* **TASK TO COMPLETE**: Can you reproduce each of the records below word for word, without changing anything?

* **DATA PROVIDED**:
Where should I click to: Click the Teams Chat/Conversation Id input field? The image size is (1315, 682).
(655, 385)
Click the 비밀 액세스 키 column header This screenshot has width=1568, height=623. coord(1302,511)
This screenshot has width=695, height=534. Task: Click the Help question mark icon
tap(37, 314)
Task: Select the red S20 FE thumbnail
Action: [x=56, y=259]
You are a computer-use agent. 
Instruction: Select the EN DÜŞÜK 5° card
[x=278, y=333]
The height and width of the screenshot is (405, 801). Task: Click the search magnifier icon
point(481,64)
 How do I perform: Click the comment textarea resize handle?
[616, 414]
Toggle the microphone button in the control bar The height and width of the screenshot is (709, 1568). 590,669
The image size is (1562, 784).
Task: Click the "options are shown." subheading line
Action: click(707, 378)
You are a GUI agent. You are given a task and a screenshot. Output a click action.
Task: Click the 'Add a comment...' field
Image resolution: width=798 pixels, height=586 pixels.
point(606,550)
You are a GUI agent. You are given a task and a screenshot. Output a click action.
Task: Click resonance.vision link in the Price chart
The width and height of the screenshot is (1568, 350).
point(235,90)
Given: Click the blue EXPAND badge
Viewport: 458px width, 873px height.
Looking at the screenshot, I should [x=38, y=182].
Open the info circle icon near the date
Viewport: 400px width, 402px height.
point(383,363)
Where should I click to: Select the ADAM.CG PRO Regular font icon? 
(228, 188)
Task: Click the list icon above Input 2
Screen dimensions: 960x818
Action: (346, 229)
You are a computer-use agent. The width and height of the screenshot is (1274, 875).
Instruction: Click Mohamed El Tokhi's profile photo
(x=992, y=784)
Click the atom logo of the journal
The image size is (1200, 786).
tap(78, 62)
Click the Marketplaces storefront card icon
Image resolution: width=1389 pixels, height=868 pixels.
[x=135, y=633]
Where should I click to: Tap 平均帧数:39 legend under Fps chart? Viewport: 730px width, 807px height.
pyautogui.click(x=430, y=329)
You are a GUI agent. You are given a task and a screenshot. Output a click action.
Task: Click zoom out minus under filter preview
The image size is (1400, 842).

* **SOLUTION TO THE EXERCISE**:
Where should I click to: Click the Teams Chat/Conversation Id input field? The image size is (1315, 682).
(655, 385)
Click the 비밀 액세스 키 column header This screenshot has width=1568, height=623. coord(1302,511)
This screenshot has width=695, height=534. Task: Click the Help question mark icon
tap(37, 314)
Task: Select the red S20 FE thumbnail
Action: [x=56, y=259]
You are a computer-use agent. 
Instruction: Select the EN DÜŞÜK 5° card
[x=278, y=333]
The height and width of the screenshot is (405, 801). Task: Click the search magnifier icon
point(481,64)
 How do I perform: Click the comment textarea resize handle?
[616, 414]
Toggle the microphone button in the control bar The height and width of the screenshot is (709, 1568). 590,669
The image size is (1562, 784).
Task: Click the "options are shown." subheading line
Action: click(707, 378)
You are a GUI agent. You are given a task and a screenshot. Output a click action.
Task: Click the 'Add a comment...' field
Image resolution: width=798 pixels, height=586 pixels.
point(606,550)
You are a GUI agent. You are given a task and a screenshot. Output a click action.
Task: Click resonance.vision link in the Price chart
The width and height of the screenshot is (1568, 350).
point(235,90)
Given: Click the blue EXPAND badge
Viewport: 458px width, 873px height.
Looking at the screenshot, I should [x=38, y=182].
Open the info circle icon near the date
Viewport: 400px width, 402px height.
point(383,363)
Where should I click to: Select the ADAM.CG PRO Regular font icon? 
(228, 188)
Task: Click the list icon above Input 2
Screen dimensions: 960x818
Action: (346, 229)
You are a computer-use agent. The width and height of the screenshot is (1274, 875).
Instruction: Click Mohamed El Tokhi's profile photo
(x=992, y=784)
Click the atom logo of the journal
The image size is (1200, 786).
tap(78, 62)
Click the Marketplaces storefront card icon
Image resolution: width=1389 pixels, height=868 pixels.
[x=135, y=633]
Where should I click to: Tap 平均帧数:39 legend under Fps chart? Viewport: 730px width, 807px height.
pyautogui.click(x=430, y=329)
You are a GUI agent. You are given a task and a screenshot. Output a click action.
Task: Click zoom out minus under filter preview
The image size is (1400, 842).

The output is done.